=== INSTRUÇÃO DADA ===
Cite sem alterações o texto sobre a pecuária leiteira na Alemanha, desde "Hoje, a Alemanha" até "animal e sustentabilidade.", ambos incluídos.
+++ TRECHO DA PÁGINA
O doutor e pesquisador da Universidade de Kiel, na Alemanha, Ralf Loges, discutiu estratégias para aumentar a sustentabilidade na criação de bovinos de leite, a partir de estudos de casos no país europeu, especialmente os dados de uma fazenda experimental. O especialista descreveu o sistema usado na Alemanha, os principais desafios de produtividade e impactos ambientais.
Hoje, a Alemanha é o 6º maior produtor mundial de leite, logo atrás do Brasil, que ocupa a 5ª posição no ranking mundial. O país tem um rebanho de cerca de 3,6 milhões de animais e uma pecuária leiteira referência em inovação, bem-estar animal e sustentabilidade.
Entre os principais desafios atuais apontados pelo professor para a bovinocultura leiteira moderna estão os impactos climáticos, variação do preço, o aumento do custo de produção e as exigências cada vez maiores do mercado. “A agricultura moderna tem uma aceitação cada vez menor. Ainda temos questões como emissão de gases do efeito estufa, mudanças intensas no clima, com período de seca ou de muita chuva que antes não tínhamos. Em nosso país, assim como no Brasil, temos dificuldade de recrutar trabalhadores e tem sido difícil convencer a nova geração a atuar neste setor”, pontuou.
++++++
+++ MATERIAL EXTRAÍDO
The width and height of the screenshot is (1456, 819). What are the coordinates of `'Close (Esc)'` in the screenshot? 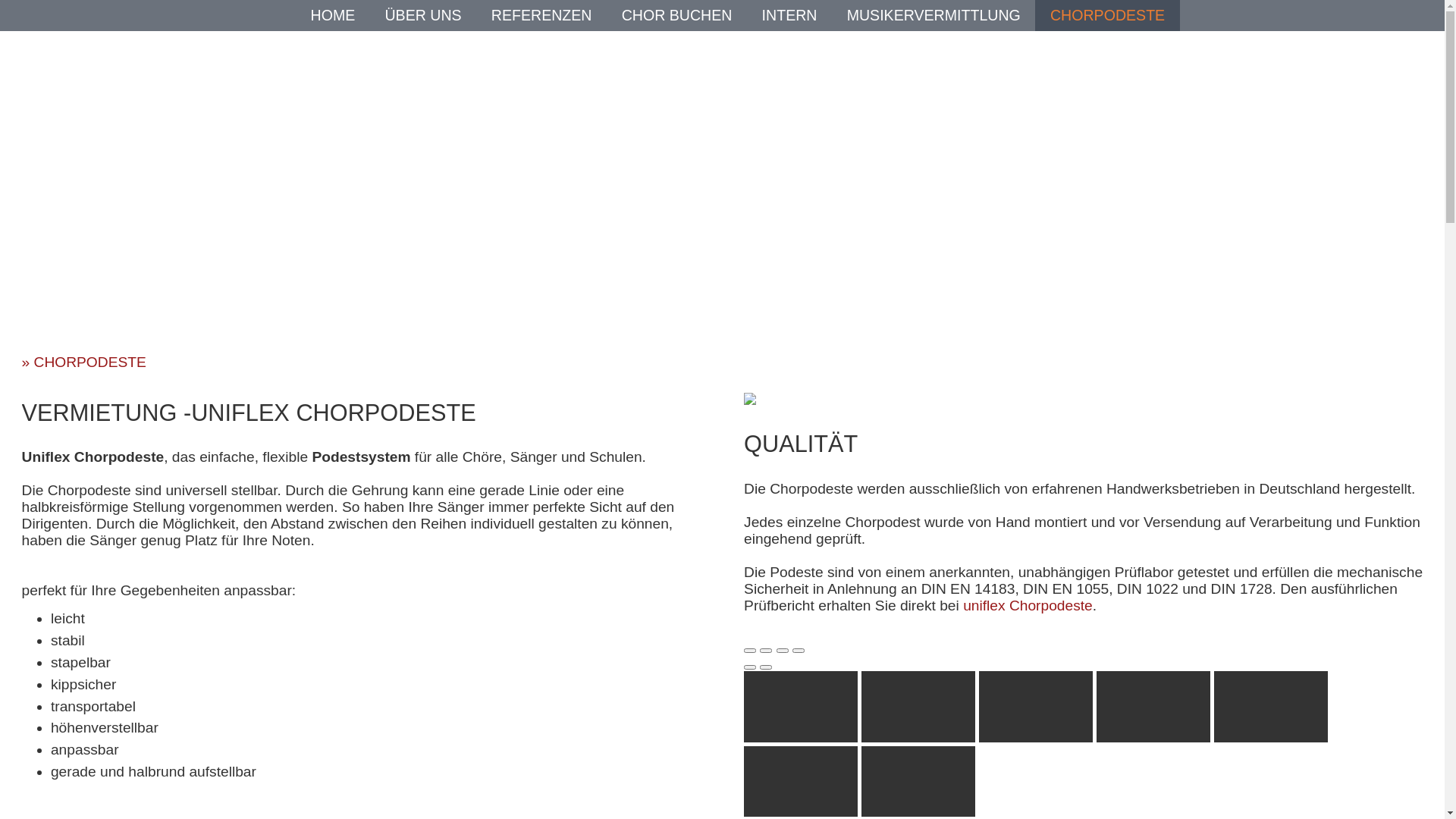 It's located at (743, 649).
++++++
+++ MATERIAL EXTRAÍDO
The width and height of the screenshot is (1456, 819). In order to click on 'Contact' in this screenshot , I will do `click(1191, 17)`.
++++++
+++ MATERIAL EXTRAÍDO
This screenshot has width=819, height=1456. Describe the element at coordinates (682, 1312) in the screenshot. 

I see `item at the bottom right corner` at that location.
++++++
=== SAÍDA ESPERADA ===
Hoje, a Alemanha é o 6º maior produtor mundial de leite, logo atrás do Brasil, que ocupa a 5ª posição no ranking mundial. O país tem um rebanho de cerca de 3,6 milhões de animais e uma pecuária leiteira referência em inovação, bem-estar animal e sustentabilidade.